> _TASK ITEM_: Beginning at the line that contains "Where should I click to: Go", reproduce the entries below exactly, ending with the line that contains "Where should I click to: Select". Omit each picture.

> _DATA FOR ANALYSIS_:
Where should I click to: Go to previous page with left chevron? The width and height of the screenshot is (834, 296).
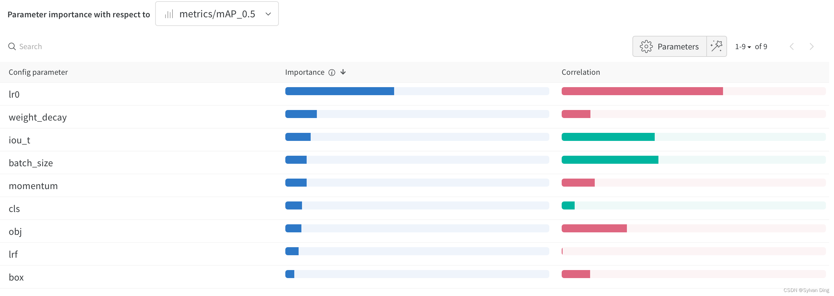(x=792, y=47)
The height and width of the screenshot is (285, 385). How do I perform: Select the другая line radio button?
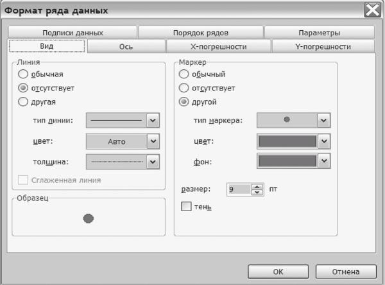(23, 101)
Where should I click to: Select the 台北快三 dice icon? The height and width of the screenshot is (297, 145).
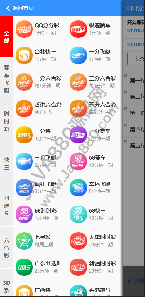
---
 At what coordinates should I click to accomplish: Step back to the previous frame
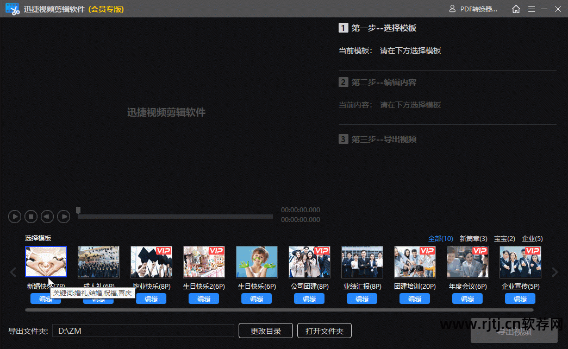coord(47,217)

> _SOLUTION TO THIS EXERCISE_:
Where should I click to: Go to previous page with left chevron? The width and height of the screenshot is (834, 296).
(x=792, y=47)
The height and width of the screenshot is (285, 385). How do I perform: Select the другая line radio button?
(23, 101)
Where should I click to: Select the 台北快三 dice icon? The height and width of the screenshot is (297, 145).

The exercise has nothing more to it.